↓
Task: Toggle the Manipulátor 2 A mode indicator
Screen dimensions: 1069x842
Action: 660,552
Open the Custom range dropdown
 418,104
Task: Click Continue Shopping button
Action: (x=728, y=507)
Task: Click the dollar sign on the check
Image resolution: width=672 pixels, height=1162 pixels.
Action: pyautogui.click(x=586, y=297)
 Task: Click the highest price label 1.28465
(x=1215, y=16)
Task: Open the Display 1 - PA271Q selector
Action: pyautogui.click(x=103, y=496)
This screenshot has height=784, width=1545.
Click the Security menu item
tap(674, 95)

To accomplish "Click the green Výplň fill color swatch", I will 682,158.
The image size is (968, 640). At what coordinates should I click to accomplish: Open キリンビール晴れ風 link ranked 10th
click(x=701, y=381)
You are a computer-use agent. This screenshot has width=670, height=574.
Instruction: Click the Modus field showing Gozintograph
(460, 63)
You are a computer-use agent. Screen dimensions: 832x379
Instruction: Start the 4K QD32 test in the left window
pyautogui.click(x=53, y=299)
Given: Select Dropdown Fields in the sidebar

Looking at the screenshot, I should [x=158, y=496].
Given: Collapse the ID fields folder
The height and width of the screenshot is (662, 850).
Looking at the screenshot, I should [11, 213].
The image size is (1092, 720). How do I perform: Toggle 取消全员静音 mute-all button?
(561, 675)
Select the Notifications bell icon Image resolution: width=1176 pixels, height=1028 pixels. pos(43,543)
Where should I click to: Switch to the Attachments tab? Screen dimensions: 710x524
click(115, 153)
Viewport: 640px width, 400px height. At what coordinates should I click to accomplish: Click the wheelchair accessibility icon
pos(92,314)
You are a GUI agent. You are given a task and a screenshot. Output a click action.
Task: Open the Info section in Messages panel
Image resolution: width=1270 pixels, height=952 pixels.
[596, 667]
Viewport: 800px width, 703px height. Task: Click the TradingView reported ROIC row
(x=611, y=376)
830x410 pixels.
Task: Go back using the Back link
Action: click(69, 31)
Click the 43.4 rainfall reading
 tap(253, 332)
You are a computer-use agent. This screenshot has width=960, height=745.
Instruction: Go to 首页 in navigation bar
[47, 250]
↑
> What the exercise asks
Print all records shown above, word for word.

> Answer below
Task: Toggle the Manipulátor 2 A mode indicator
Screen dimensions: 1069x842
Action: 660,552
Open the Custom range dropdown
 418,104
Task: Click Continue Shopping button
Action: (x=728, y=507)
Task: Click the dollar sign on the check
Image resolution: width=672 pixels, height=1162 pixels.
Action: pyautogui.click(x=586, y=297)
 Task: Click the highest price label 1.28465
(x=1215, y=16)
Task: Open the Display 1 - PA271Q selector
Action: pyautogui.click(x=103, y=496)
This screenshot has height=784, width=1545.
Click the Security menu item
tap(674, 95)

To accomplish "Click the green Výplň fill color swatch", I will 682,158.
The image size is (968, 640). At what coordinates should I click to accomplish: Open キリンビール晴れ風 link ranked 10th
click(x=701, y=381)
You are a computer-use agent. This screenshot has width=670, height=574.
Instruction: Click the Modus field showing Gozintograph
(460, 63)
You are a computer-use agent. Screen dimensions: 832x379
Instruction: Start the 4K QD32 test in the left window
pyautogui.click(x=53, y=299)
Given: Select Dropdown Fields in the sidebar

Looking at the screenshot, I should [x=158, y=496].
Given: Collapse the ID fields folder
The height and width of the screenshot is (662, 850).
Looking at the screenshot, I should [11, 213].
The image size is (1092, 720). How do I perform: Toggle 取消全员静音 mute-all button?
(561, 675)
Select the Notifications bell icon Image resolution: width=1176 pixels, height=1028 pixels. pos(43,543)
Where should I click to: Switch to the Attachments tab? Screen dimensions: 710x524
click(115, 153)
Viewport: 640px width, 400px height. At what coordinates should I click to accomplish: Click the wheelchair accessibility icon
pos(92,314)
You are a GUI agent. You are given a task and a screenshot. Output a click action.
Task: Open the Info section in Messages panel
Image resolution: width=1270 pixels, height=952 pixels.
[596, 667]
Viewport: 800px width, 703px height. Task: Click the TradingView reported ROIC row
(x=611, y=376)
830x410 pixels.
Task: Go back using the Back link
Action: click(69, 31)
Click the 43.4 rainfall reading
 tap(253, 332)
You are a computer-use agent. This screenshot has width=960, height=745.
Instruction: Go to 首页 in navigation bar
[47, 250]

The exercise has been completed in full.